- _WHAT YOU HAVE TO DO_
Copy the section of the forum thread below on choosing a MOSFET, starting with "edit: Ok, I" and going on through "a SOT-223 package?".

- _PASSAGE SHOWN_

%%

Thanks Steve, that's really helpful!

I finally had the time to reflect on what you wrote and am looking for a suitable MOSFET right now.

I found the IRLR 8721 PbF ( Datasheet: http://www.produktinfo.conrad.com/d...1231-da-01-en-MOSFET_IRLU8721PBF_I_PAK_IR.pdf )
Is this a logic level MOSFET? It looks like one to me with quickly growing Id to Vgs ( 4A Id @ 3V Vgs)
Short spec overview:
Vds : 30V
Rdson: 8.4mOhm
Vgs: typically 1.9V, min 1.35V, max 2.35V

Would this be a good MOSFET to drive my LED?

Regards,
Jörn

edit: Ok, I think I just had a very revealing discovery. Apparently, the L in the MOSFET ID stands for Logic Level.


----------



## Steve K (Apr 28, 2013)

that looks like a good choice. If you want to, you could look for one that is a bit smaller. That mosfet is a bit oversize for 1 amp, so you might be able to find one that is smaller and cheaper that would work. Maybe something in a SOT-223 package?


----------



## Joern (Apr 28, 2013)

Those SOT-23 and SOT-223 components are really cheap! But I only have ordinary through-hole plates to mount my electronics on and I'm a really bad shot at soldering.


----------

%%

- _GIVEN INFORMATION_
%%

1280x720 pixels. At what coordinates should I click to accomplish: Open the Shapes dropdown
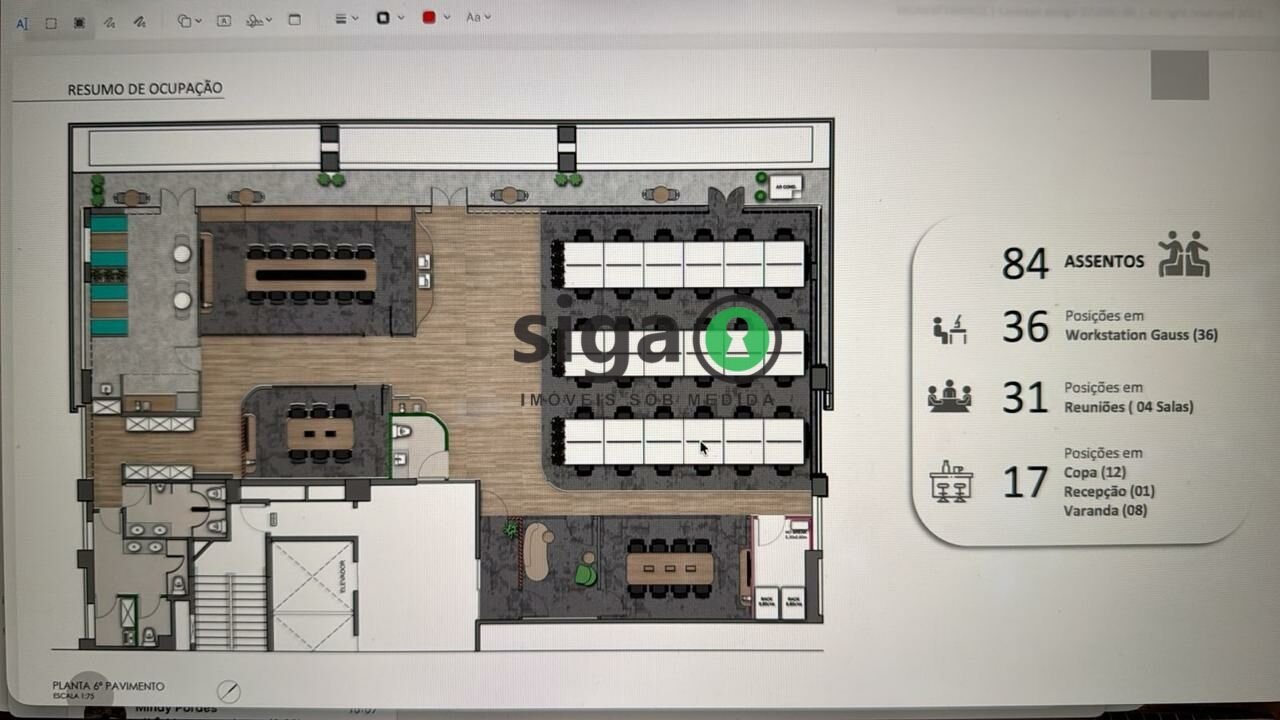click(189, 20)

%%

- _EXERCISE RESPONSE_
edit: Ok, I think I just had a very revealing discovery. Apparently, the L in the MOSFET ID stands for Logic Level.


----------



## Steve K (Apr 28, 2013)

that looks like a good choice. If you want to, you could look for one that is a bit smaller. That mosfet is a bit oversize for 1 amp, so you might be able to find one that is smaller and cheaper that would work. Maybe something in a SOT-223 package?